Wednesday, September 28, 2011

If you know you'll be happy, just do it

I've never gone to bed telling myself that I wished I hadn't run that day, but I often go to bed telling myself that I wish I had.

Why is it so hard to do what we KNOW will make us feel happier in the end?  I suppose there are a thousand self-help books on this subject.  Don't worry.  This isn't a chapter from one of those.  If I'd read one, maybe I wouldn't keep making the same mistakes.  Then again, I suppose I probably would or there wouldn't be quite as many books published because we all would've kicked this bad habit of not doing what we know we really want to be doing day after day, or more likely, year after year.

Take running for example.  (And remember it's only one example.  I could talk about eating McDonald's, cleaning my closet, watching some stupid TV show, finding myself a dinner date when I'd rather be alone, staying in one town when I'm traveling and really getting to know it instead of listening to the little voice that tells me to move on and see it all....or wait a minute.  I've kicked that one, haven't I?)
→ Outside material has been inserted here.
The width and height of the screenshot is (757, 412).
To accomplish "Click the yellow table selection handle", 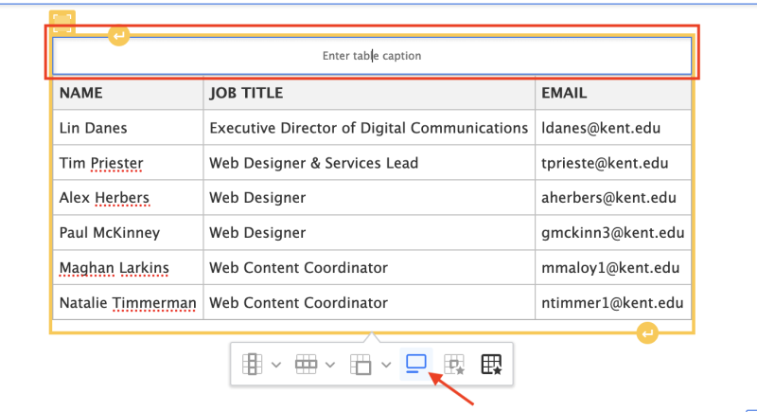I will (62, 23).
Anyway, back to running.  I love to run. I love how I feel when I'm running.  I love seeing people that I know on the running path. I love seeing people that I don't know yet and wondering if one day I'll know them.  I love hearing my GPS watch beep every time I finish a mile.  I love how my running shoes feel.  I even love how they feel when it's raining and my hot feet keep the water inside my shoes warm.  I love feeling the breeze go through my sweaty hair on the days I'm not too embarrassed to take the ponytail out.  (It's kind of like skinny dipping.)  I love running in the snow.  I love running on super hot days and stopping to stretch and having my own real beads of sweat fall from my elbows and hit the ground.  The first time I felt it I was surprised. I thought it only happened to the athletes in Gatorade commercials. Anyway, you get the point.  I love to run.  So, why is it a struggle nearly every morning to get up and go when I know it's the thing that will make me happy?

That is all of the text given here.